1. I really need to stop calling these 8 month old, 10 pound bruisers "Kittens"

2. I need to invest in many many pairs of headphones. 

I've just lost the 7th pair since the kittens moved in. I listen to audiobooks to send myself to sleep of a night, and a number of times, I've woken up and something has severed the headphone cable in the night. 

I'll never forget picking up my iPod and earbuds, only to see the two earbuds remaining on my bed - both having been snipped off by Eric Scissor-teeth. 

One pair still work, but the plastic coating has been stripped off, more effectively than wire strippers. Mostly, they just get severed. 

They don't do this to any other wires or strings. Just my headphone or earbuds. 

I used to keep them under my pillow, until someone figured out that a paw can get in there and drag them out. I also put them in a drawer, but the drawer can be opened with a crafty push of the paw. 

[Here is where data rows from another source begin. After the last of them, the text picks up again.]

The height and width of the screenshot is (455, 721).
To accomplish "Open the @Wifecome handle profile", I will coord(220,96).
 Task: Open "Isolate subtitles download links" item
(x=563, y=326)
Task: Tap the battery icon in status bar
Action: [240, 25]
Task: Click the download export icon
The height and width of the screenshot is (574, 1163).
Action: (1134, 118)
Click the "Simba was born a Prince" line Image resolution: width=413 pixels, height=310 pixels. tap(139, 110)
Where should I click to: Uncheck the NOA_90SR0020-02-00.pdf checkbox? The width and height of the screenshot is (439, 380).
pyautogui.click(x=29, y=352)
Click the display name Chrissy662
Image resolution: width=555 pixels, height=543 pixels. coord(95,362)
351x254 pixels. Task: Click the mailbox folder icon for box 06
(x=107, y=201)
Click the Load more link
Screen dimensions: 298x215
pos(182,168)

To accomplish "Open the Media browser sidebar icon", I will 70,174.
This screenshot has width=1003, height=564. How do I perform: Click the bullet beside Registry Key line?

I think someone's trying to tell me that I should be listening to them instead....


----------



## Susan (Mar 29, 2010)

Perhaps they want to listen to the music too! Time for child-proof locks on your drawer...


----------



## dweamgoil (Feb 3, 2010)

Lacey is about 8 mos also and just LOVES headphone wires. Every time I come home if she sees them dangling, she will leap at me. I have to hide them from her. She also happens to love shoe laces, which makes putting on shoes fun.


----------



## Jess041 (Jul 6, 2009)

I've gone through about 5 pairs of headphones since I got Lexi... and I like those skullcandy earbuds, and they're kinda expensive. I put my headphones inside my pillowcase. Do you think inside the pillowcase instead of under would work?

She also chewed up my dad's iphone headphones, so when I got an iphone I had to give him mine.. which was fine because those hurt my ears anyways. But still, what a pain!


----------



## Susan (Mar 29, 2010)

dweamgoil said:


> She also happens to love shoe laces, which makes putting on shoes fun.

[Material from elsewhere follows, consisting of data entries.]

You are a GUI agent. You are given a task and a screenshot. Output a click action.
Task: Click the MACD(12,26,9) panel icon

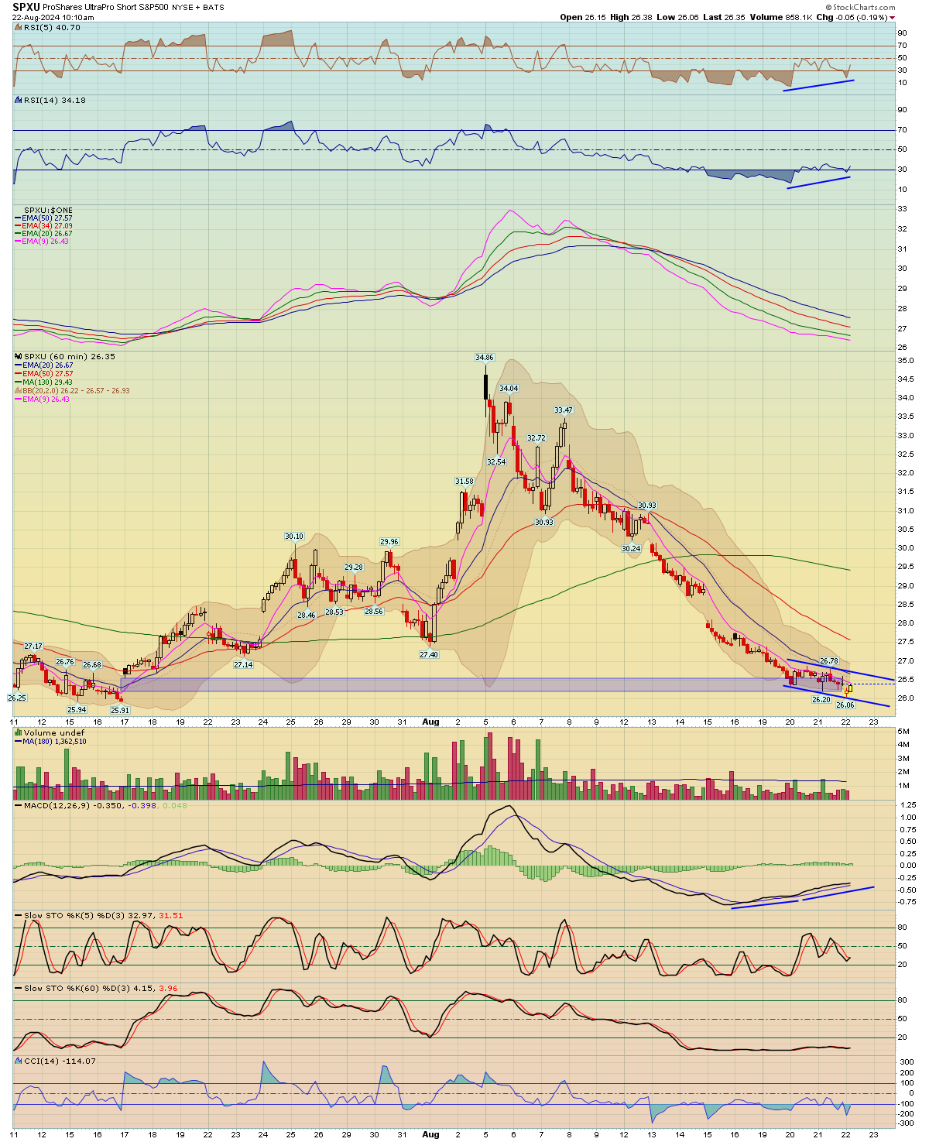[19, 806]
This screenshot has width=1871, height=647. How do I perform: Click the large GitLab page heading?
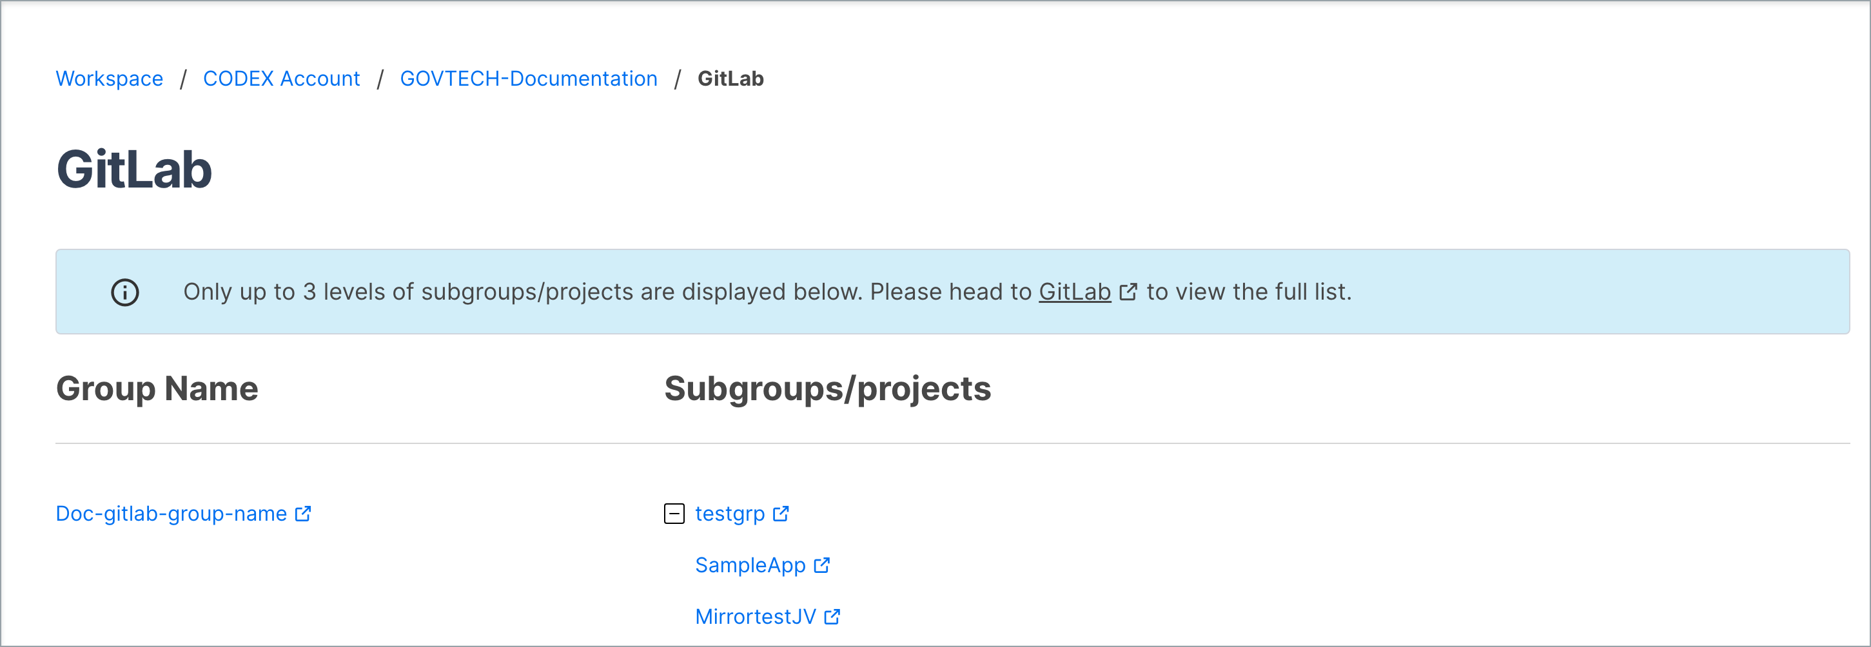point(134,170)
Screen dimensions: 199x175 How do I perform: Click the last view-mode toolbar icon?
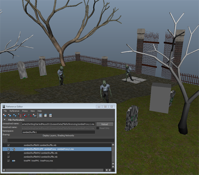50,115
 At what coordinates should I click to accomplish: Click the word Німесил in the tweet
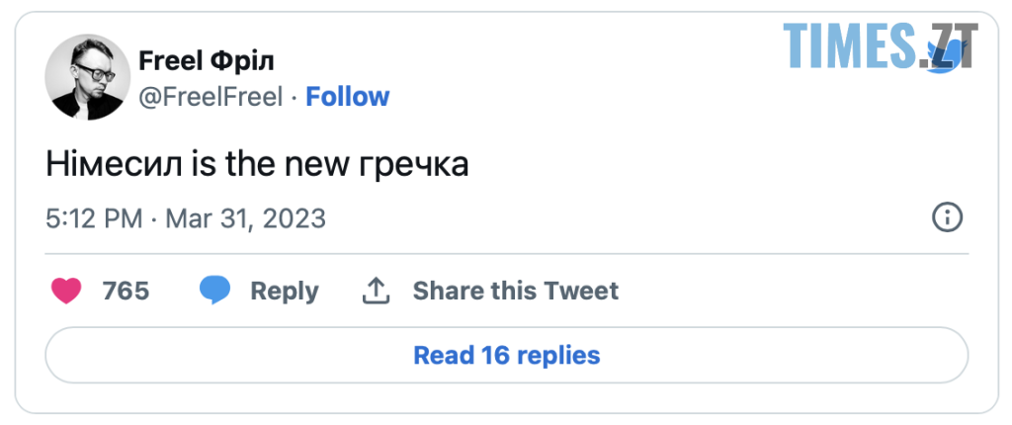[x=100, y=165]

Abby likes the drawstrings on my pajamas. I dare not walk around with the strings untied and hanging down...otherwise, Ouch! 

As for earphones, don't they come with a little case you can put them in? Or, failing that, you could use a small case intended for glasses (the kind that snaps shut).


----------



## SpellQ (Dec 12, 2010)

Apple chewed my roommate's iphone headphones the first week he lived with me. 

I keep mine on one of those fishbone things. Apple's latest obsession is my ipod charging cable.


----------



## Alpaca (Dec 21, 2009)

I swear, why do they all have this obsession? Miu loves thin wires. She'll even go for the thicker wires on occasion.


----------



## stevescott213 (Nov 14, 2008)

That's funny. My first pair of ear-buds that came with my shuffle lasted about 2 days. I fell asleep wearing them and Bodhi had cut both before I fully realized what he was doing and woke up. He is obsessed with them. If they are laying out anyplace he will see those thin wires and bam....cut off....lol. I think I've bought about 3 pair in the last few years. I just get the super cheap ones now figuring if they don't last long it's no great loss.


----------



## Coyote (Jan 16, 2011)

I've given an old pair to the kits, hoping to distract them from the replacements. I lost another pair this week - I was lying in bed cuddling Eric, and I suddenly lost sound on the right... I look down to see the wire in his mouth...


----------



## Nan (Oct 11, 2010)

Do ipods have bluetooth? maybe you can get a wireless headset.


----------



## Carmel (Nov 23, 2010)

Wow! That's a lot of headphones to go through!

I hope you're not buying the Apple headphones, those things are _way_ overpriced. I've bought two pair of earbuds that look just like the iPhone version for 99 cents each, free shipping off eBay. So far I've been using one of them for the last several months, no issues and quality is the same as the iPhone's headphones as far as I can tell.


----------